# Problème alimentation eMac



## ohount (14 Décembre 2009)

Bonjour à tous,

Je débute sur du matériel Apple.

J'ai récupéré un eMac OS X. (2 ou 3).

Il s'allume, l'écran bouge, se stabilise, généralement avec une petite tape sur le capot et il repart... 

Je peux bosser tranquille tout une journée puis il s'eteint, se rallume ou s'éteint pendant des jours... Des semaines devrais-je dire.... 

J'ai changé la pile lithium, rien à faire.

J'hésite à le faire réparer.

Merci pour toutes infos, trucs ou astuces, je suis preneur.


----------



## boninmi (15 Décembre 2009)

Comme dit ton titre, ça ressemble à un problème d'alimentation, ou à un faux contact aléatoire quelque part, ce qui n'avance pas beaucoup ... Je ne trouve rien sur le net sur comment changer l'alimentation. Consulter un SAV pour un devis peut être une bonne idée.

Ton post n'est pas dans la bonne rubrique, il devrait être déplacé par le modérateur, ça t'apportera peut être de meilleures réponses.


----------



## ohount (15 Décembre 2009)

Merci Boninmi.
Quelle serait la bonne rubrique ? Je suis un peu perdu dans toute ces discussions...


----------



## boninmi (15 Décembre 2009)

Ton eMac est un G4 et tu as un problème matériel, pas un problème système. Donc à priori la rubrique adaptée serait

Forum Mac > Votre Mac >   *Mac de bureau>*Mac PPC G3/G4/G5

mais laisse le responsable du forum s'en occuper, sinon ça va faire double post, à éviter.
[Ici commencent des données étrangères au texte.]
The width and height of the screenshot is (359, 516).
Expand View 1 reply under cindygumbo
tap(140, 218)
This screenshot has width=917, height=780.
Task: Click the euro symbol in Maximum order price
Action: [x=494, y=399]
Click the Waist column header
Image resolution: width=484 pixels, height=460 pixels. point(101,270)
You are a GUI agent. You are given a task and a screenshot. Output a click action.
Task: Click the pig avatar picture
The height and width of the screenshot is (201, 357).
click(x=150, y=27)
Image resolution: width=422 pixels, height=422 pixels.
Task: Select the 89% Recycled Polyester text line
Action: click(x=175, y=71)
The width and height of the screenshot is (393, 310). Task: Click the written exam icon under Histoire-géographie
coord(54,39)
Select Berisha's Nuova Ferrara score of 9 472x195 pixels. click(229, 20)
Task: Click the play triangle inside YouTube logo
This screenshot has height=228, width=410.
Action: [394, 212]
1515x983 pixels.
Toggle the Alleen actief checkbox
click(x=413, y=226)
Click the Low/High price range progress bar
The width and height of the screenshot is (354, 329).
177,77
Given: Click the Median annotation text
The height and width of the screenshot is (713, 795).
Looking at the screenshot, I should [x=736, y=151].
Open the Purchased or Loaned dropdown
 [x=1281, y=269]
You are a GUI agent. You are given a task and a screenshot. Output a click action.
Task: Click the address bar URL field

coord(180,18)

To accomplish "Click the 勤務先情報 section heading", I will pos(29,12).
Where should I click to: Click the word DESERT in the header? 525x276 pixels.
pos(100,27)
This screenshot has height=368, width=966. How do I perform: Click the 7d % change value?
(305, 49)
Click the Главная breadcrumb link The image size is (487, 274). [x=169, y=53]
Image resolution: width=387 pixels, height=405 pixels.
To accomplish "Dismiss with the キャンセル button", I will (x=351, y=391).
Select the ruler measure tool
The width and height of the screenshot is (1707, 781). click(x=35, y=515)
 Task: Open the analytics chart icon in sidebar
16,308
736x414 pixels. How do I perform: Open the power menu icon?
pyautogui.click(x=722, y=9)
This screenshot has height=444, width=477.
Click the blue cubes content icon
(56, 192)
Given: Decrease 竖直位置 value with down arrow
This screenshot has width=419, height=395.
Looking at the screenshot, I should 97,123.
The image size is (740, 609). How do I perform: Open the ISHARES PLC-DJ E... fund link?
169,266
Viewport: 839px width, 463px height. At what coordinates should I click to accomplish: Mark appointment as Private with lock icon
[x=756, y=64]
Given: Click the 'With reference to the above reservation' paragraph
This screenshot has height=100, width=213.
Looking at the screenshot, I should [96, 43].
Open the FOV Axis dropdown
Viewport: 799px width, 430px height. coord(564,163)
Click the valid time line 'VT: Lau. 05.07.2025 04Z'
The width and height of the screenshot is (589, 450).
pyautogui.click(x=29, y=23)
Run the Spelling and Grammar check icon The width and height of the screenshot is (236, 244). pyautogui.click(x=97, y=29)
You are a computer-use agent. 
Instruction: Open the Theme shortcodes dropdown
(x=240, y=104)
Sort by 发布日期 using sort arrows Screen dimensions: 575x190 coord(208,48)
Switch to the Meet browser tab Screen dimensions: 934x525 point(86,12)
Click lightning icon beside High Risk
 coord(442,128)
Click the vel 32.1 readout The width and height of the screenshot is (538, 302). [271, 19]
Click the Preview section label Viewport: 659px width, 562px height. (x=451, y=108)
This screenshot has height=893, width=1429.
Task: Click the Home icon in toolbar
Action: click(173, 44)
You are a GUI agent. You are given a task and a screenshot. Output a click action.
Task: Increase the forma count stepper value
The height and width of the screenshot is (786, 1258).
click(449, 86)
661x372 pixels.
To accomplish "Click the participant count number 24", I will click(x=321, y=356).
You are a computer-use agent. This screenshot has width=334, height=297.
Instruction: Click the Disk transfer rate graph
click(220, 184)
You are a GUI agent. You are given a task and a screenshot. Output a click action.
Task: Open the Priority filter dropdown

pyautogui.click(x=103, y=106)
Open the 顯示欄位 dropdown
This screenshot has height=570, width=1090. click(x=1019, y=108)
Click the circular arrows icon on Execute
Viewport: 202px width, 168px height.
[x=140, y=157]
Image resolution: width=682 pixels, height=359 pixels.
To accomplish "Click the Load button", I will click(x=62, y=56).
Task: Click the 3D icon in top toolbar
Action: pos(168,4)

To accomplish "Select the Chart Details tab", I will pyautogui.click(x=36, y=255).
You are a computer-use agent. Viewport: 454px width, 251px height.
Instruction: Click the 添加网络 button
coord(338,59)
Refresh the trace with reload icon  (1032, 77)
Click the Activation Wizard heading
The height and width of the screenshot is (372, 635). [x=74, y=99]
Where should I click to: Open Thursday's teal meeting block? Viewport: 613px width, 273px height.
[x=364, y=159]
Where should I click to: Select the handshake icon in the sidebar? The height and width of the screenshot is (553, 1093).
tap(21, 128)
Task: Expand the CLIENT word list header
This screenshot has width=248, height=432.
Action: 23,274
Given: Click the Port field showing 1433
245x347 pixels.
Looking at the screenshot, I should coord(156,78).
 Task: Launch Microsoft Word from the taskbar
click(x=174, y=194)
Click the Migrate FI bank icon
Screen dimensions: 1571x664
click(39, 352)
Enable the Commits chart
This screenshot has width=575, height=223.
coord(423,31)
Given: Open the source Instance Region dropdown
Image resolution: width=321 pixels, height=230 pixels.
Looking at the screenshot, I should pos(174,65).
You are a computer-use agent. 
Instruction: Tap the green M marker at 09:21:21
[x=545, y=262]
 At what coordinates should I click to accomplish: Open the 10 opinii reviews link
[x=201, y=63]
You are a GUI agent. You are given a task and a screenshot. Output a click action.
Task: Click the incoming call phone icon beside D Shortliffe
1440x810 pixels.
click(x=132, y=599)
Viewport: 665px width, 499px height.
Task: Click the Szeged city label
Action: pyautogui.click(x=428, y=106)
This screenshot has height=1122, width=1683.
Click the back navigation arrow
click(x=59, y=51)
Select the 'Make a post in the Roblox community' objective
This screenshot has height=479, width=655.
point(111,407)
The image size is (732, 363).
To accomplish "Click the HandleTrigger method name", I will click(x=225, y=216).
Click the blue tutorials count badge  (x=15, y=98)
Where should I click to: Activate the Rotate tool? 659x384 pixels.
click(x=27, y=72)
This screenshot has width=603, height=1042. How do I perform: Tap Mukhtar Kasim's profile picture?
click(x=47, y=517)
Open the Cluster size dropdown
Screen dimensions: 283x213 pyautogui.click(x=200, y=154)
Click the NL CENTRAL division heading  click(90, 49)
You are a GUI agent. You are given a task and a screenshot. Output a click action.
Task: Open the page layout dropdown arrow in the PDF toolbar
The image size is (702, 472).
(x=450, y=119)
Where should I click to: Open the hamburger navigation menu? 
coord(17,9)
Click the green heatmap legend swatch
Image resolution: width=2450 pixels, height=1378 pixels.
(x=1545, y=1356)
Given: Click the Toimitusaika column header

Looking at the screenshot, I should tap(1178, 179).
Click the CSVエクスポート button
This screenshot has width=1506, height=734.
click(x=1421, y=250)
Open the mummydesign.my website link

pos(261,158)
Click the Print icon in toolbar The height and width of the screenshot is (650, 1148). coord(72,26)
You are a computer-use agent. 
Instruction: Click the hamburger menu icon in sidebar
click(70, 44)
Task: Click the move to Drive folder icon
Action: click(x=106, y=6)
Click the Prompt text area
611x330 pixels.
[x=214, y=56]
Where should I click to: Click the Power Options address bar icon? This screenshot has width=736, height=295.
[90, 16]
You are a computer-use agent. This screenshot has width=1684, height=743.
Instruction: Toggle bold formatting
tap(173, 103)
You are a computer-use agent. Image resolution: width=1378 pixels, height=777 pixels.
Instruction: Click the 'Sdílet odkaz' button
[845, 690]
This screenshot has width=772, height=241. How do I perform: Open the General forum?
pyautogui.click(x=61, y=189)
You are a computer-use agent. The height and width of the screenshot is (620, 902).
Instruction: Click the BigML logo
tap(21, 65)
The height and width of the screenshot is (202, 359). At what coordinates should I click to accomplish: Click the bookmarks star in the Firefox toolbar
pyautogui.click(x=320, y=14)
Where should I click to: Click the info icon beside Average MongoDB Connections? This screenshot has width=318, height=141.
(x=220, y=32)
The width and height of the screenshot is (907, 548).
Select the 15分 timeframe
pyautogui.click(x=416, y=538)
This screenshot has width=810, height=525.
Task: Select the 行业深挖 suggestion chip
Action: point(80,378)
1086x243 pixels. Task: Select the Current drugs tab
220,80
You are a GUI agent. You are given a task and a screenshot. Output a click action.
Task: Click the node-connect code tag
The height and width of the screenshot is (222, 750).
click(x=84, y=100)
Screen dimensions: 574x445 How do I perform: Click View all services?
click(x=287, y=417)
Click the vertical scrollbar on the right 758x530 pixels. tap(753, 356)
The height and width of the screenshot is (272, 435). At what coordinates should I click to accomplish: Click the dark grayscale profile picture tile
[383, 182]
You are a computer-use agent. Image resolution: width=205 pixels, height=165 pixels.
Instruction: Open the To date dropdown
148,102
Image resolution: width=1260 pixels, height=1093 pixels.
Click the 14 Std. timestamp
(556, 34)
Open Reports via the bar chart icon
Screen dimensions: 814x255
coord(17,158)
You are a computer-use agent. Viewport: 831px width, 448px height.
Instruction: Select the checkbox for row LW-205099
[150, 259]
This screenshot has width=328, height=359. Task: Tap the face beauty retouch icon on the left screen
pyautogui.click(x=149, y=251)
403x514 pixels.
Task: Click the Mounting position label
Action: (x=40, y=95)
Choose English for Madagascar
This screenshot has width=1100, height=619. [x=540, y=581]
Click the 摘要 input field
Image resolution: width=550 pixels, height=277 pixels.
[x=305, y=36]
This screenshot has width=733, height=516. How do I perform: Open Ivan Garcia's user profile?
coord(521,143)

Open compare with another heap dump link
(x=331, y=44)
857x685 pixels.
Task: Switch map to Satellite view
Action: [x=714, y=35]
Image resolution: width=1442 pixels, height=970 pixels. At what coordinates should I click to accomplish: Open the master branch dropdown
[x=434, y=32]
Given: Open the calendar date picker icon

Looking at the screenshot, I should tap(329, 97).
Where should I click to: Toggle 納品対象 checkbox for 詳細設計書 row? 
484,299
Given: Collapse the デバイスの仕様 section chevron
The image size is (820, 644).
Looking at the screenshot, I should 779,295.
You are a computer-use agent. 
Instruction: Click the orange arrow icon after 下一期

Sur certains Mac (c'est le cas pour le G3), l'alim est soudée à la carte mère. Pour l'eMac G4 je ne sais pas, mais si c'est le cas, je pense que c'est difficile, voire impossible à changer soi même, et en SAV, ça dépasse beaucoup le prix du Mac, sauf s'il y a une grosse valeur sentimentale. 

C'est parti&#8230;


----------



## christophe2312 (17 Décembre 2009)

bonjour
Si l ecran bouge , probleme recurrant des emacs, il ne va pas tarder a lacher
Sur ebay les emac 800 GHZ ne ce vend pas chere, vous le vampirisez, (demonter afin de prendre la partie ecran)
Il devrait revivre apres sans probleme
Cordialement

---------- Nouveau message ajouté à 07h16 ---------- Le message précédent a été envoyé à 07h14 ----------

sont vendues et non "ce vend pas chere"
ce matin le reveil est dur


----------



## ohount (17 Décembre 2009)

Merci pour toutes ces infos.

Je viens d'obtenir les premières infos pour un changement de l'alimentation : 200 euros... 
Hors de prix donc. D'autant de plus,  qu'i'il ne s'agit peut être pas de cela, comme tu le suggères Christophe. Je retiens ton  idée d'écran.

Je continues mes recherches.


----------



## christophe2312 (17 Décembre 2009)

Si l écran oscille c est pas l alim


----------